I can't quite figure out why homeschooling makes me more productive, but it obviously does. I even scrubbed my washer and dryer yesterday...and shined my shoes.

But it is now the weekend and the temps are supposed to be up to 75. It's November, so no work will be done. There will be frolicking and biking and playing and that's it.

Friday, November 06, 2009

Cooking

These photos are three years old. I used to allow crazy shenanigans like cooking outside over a little fire. I even let them take all my spices outside.

Now they watch TV and play video games and tell me that they are bored. Oh, and they make messes too. Isabelle (she's on the left) now has hair that is almost to her elbows; Lucy's hair reaches her chin...I think.

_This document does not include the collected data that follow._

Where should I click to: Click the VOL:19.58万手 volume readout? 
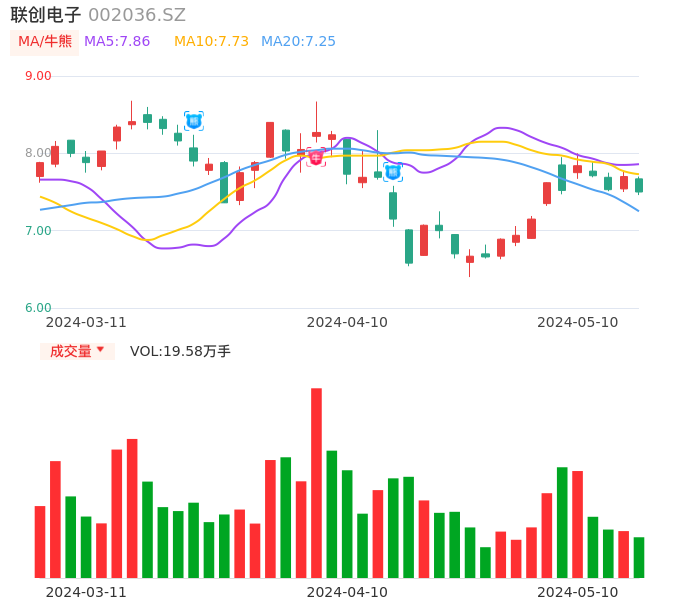coord(180,351)
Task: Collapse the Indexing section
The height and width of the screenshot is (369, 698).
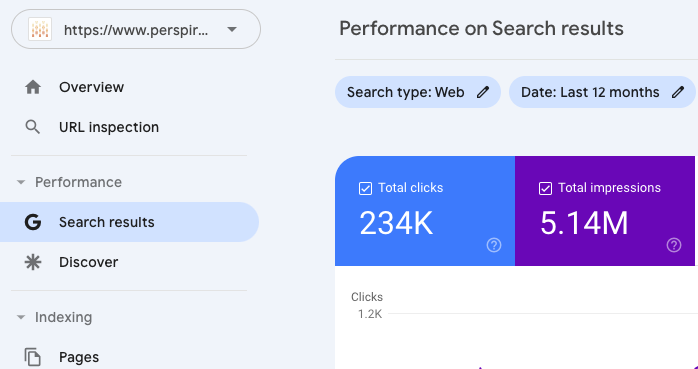Action: [20, 317]
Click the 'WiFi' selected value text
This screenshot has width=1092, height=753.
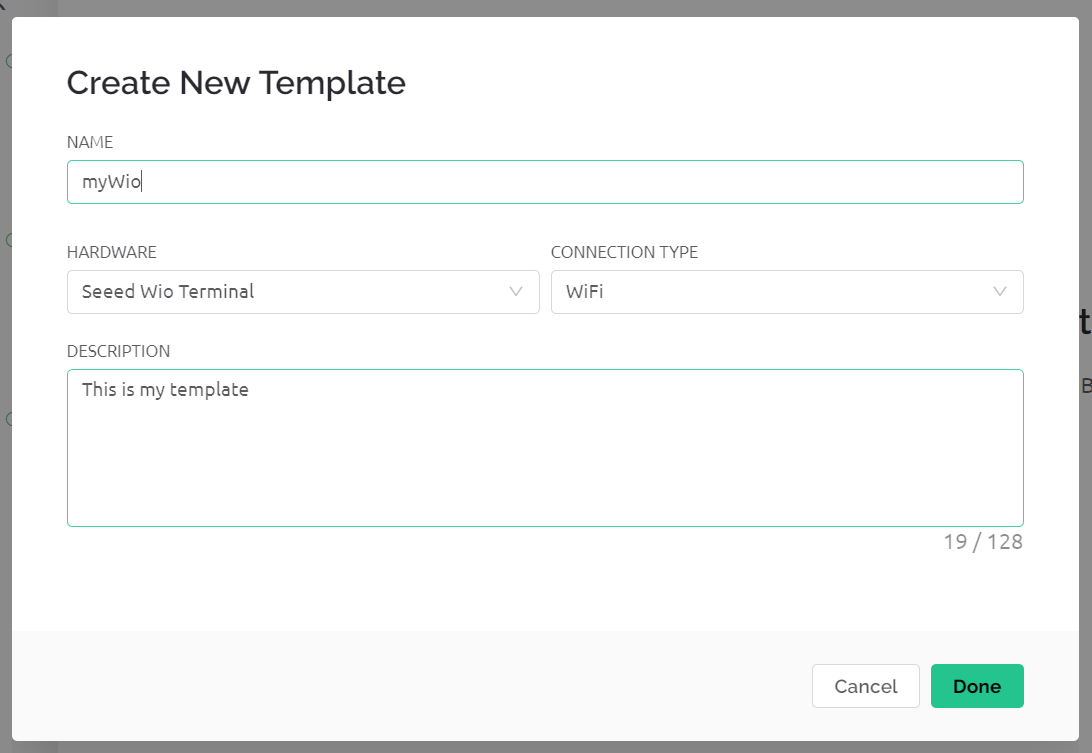[x=584, y=291]
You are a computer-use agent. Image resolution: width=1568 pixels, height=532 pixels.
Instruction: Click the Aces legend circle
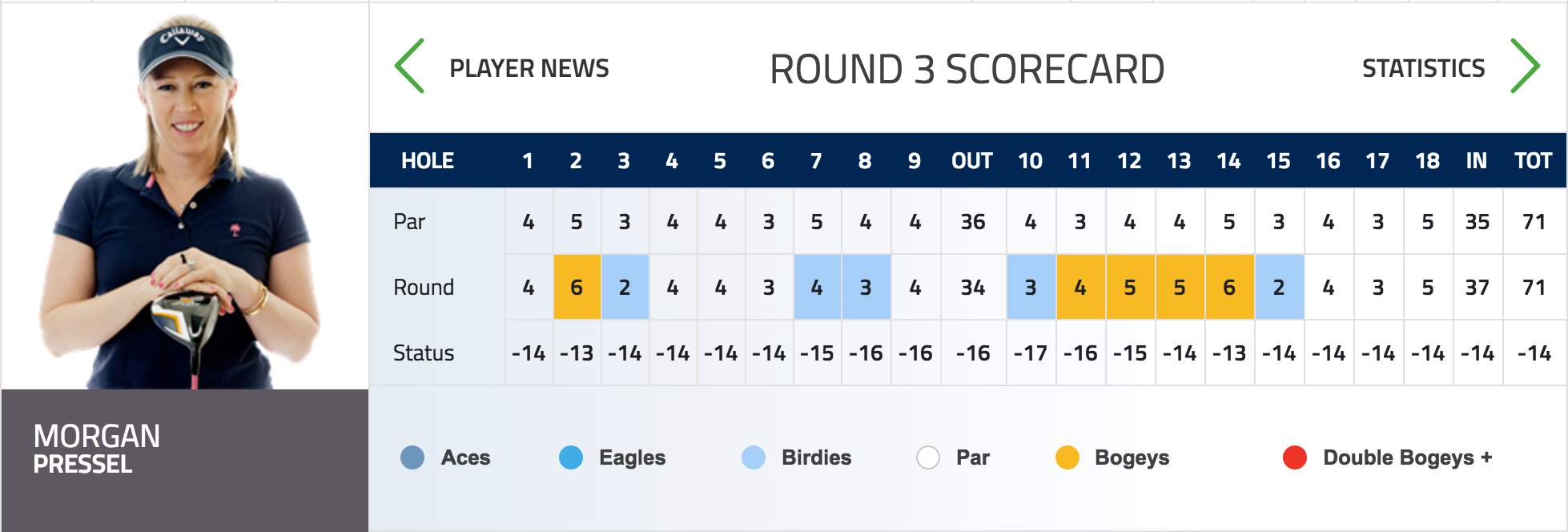(412, 457)
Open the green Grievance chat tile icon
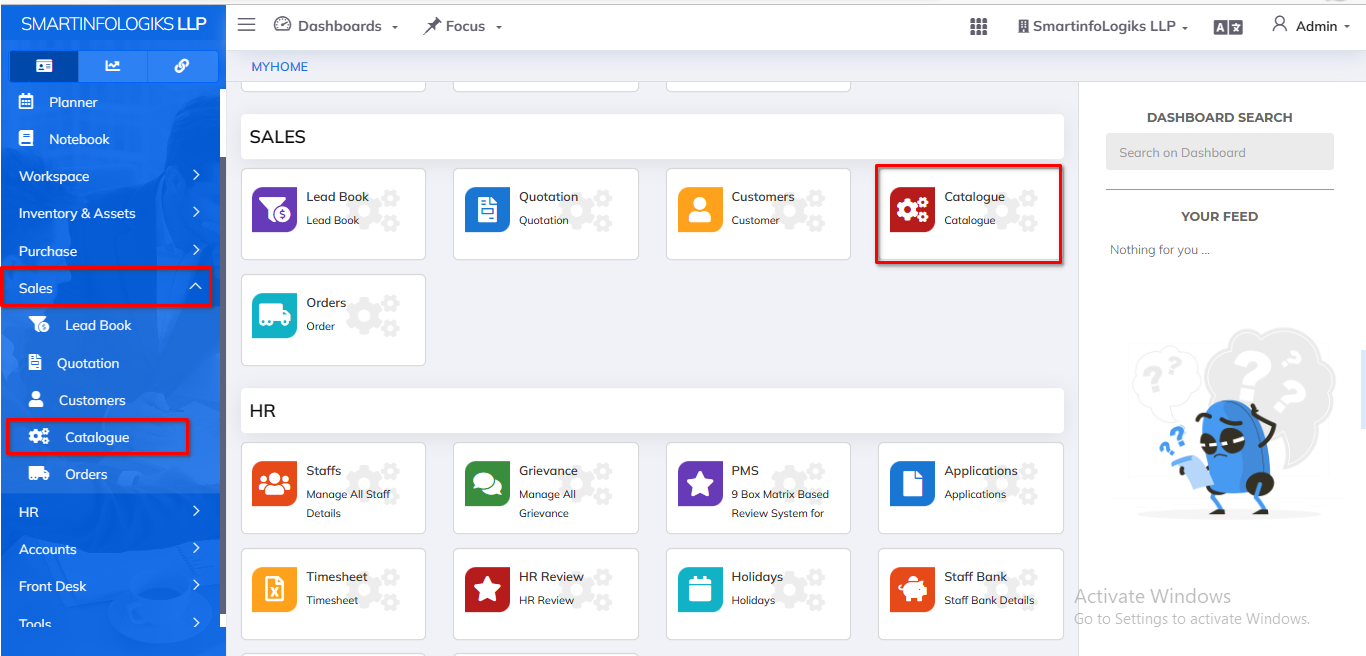The width and height of the screenshot is (1366, 656). 487,484
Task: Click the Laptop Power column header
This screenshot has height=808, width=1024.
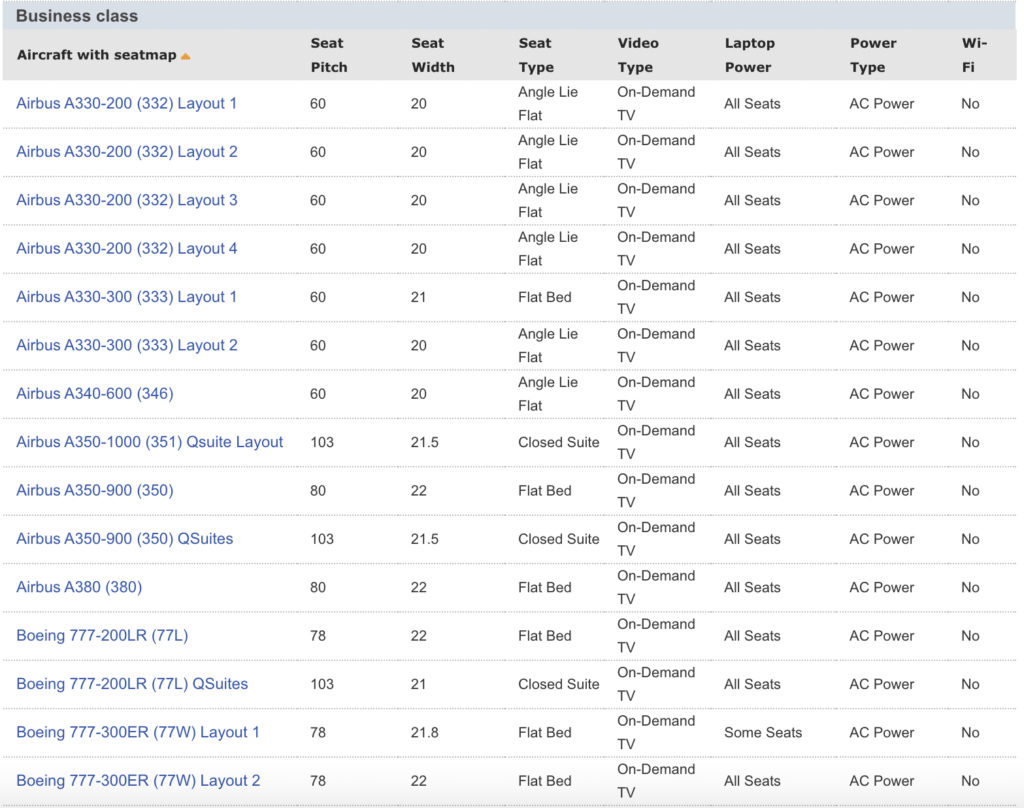Action: [x=749, y=55]
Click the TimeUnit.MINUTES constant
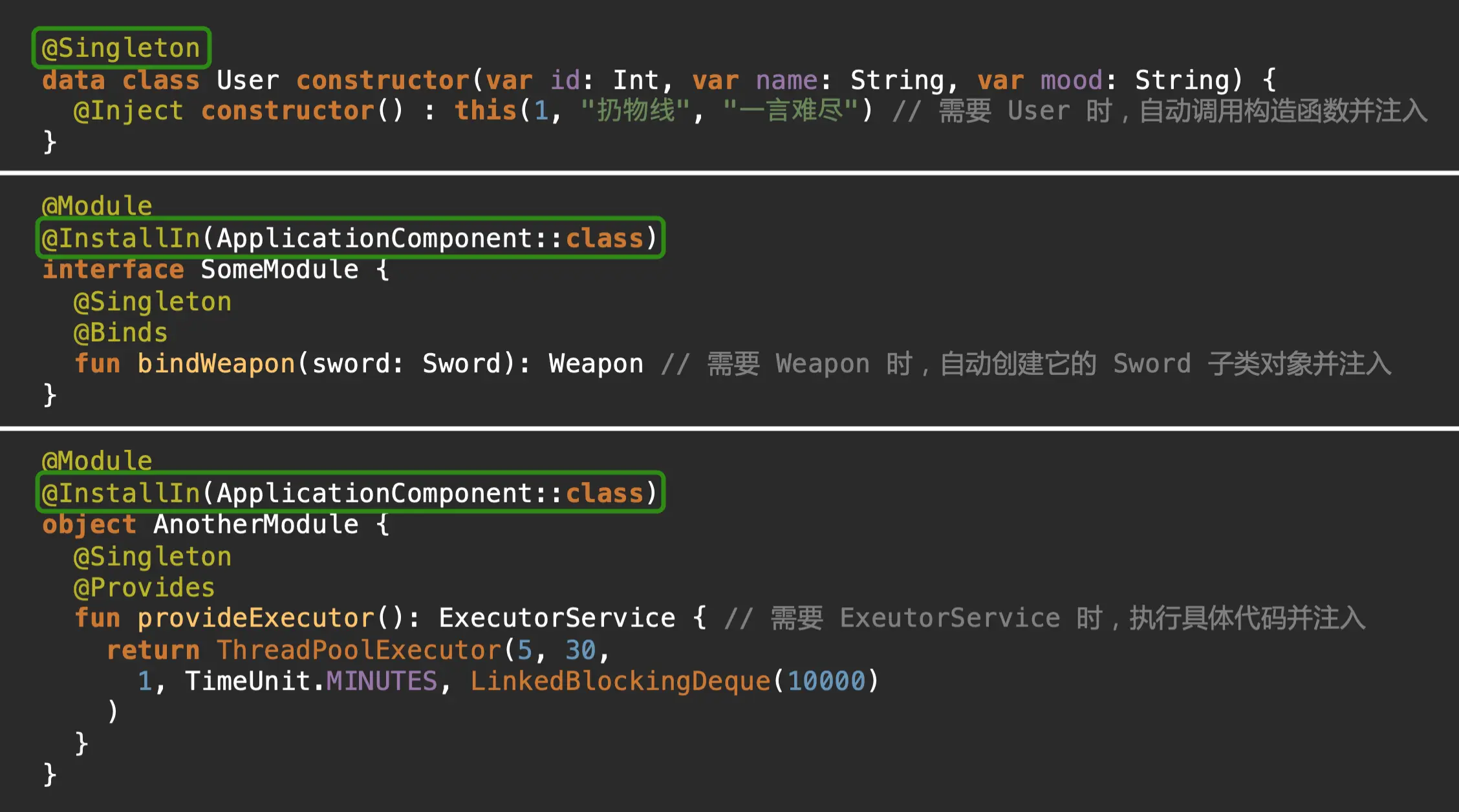The height and width of the screenshot is (812, 1459). pyautogui.click(x=382, y=681)
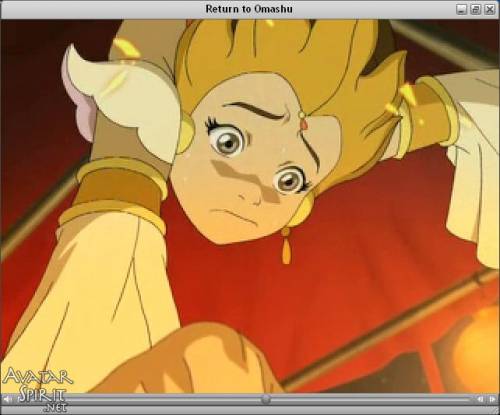The image size is (500, 415).
Task: Click the AvatarSpirit.net watermark logo
Action: 37,389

Freddy just looks older.

Today we made cookies for boys taking the SAT this weekend. And we are catching up on chores and cleaning and organizing. It's all going swimmingly well.

And, since all work and no play makes people dull and cranky and bitter, Sebastien and I danced the cha-cha to the BeeGees last night. I'm pretty sure that I heard him say, "You're more than a woman!"

Thursday, November 05, 2009

In September


We finally built a binder. Sebastien's customers and potential customers have been making these for years at our open houses. I've wanted to make one for a long time. I actually planned to make a rudder too. Well, those plans have changed. It was terribly difficult to make the binder. I couldn't have done it without Calvin. The work that I actually did (drilling and riveting) was done very, very badly. I no longer comment when I see poor workmanship on one of our customer-built airplanes. Now I know how hard it is!

My dance partner there is now three inches taller and fifteen pounds heavier than I am. He never dances with me though. He'd probably bowl with me if I offered to pay.

Tuesday, November 03, 2009

Alive and kicking


I'm still alive. I'm thinking that it might be wise to hold off on the driving lessons until after hunting season. Another deer crossed the road today. This time it was behind me and it was on a highway. I don't think that a 15 yr old driver could handle deer on the road. Two dogs ran in front of me today also, two different dogs on two different streets at two different times of day. I hit neither.

Calvin is now #1 in his class and #3 in his school. And that annoying boy in his science class has disappeared, so Calvin thinks that he got booted. Private school is so different from public school around here.

Today my doctor told me to stop eating gluten again. And today my cookie dough scoop, my doughnut pans, and my pizzelle maker arrived. Oh, the cruel irony.

Monday, November 02, 2009

Show and tell

Bruce and Freddy in front of their toad obstacle course:

Many a toad was put through the course. Poor things. It was up for weeks in the summer and is now dismantled. I think that I heard some little toad cheers when the last bricks were carried away.

Sunday morning conversations at our house:

Freddy: Papa, let's make something!
Seb: Like what?
Freddy: I don't know...a guillotine?

==============

Seb: Calvin, is your room clean?
Calvin: It's pretty clean.
Seb: I don't care about pretty! I want clean!

And that last line is the secret to my happy marriage.

Sunday, November 01, 2009

My speech

Isabelle and Seb, preparing to take over kitchen duties:

Week two of Teaching Calvin to Drive began on Friday. It's been months since week one. Week one ended after four days because I couldn't take it anymore. I've used the last three months to get my affairs in order and increase the insurance coverage on our car.

After the experience on Saturday morning with the car, the big, brick wall, and the accelerator instead of the brake, I feel the need to go ahead and make my farewells:

Please don't be sad when I'm dead and gone. I've had a good life, and I'll be going to a good place. Don't blame Calvin. He did his best. Do what you can to help Sebastien find a new wife. If he has to do this gig on his own, he'll go insane. Find him someone who is the opposite of me, for variety. Love, Susan.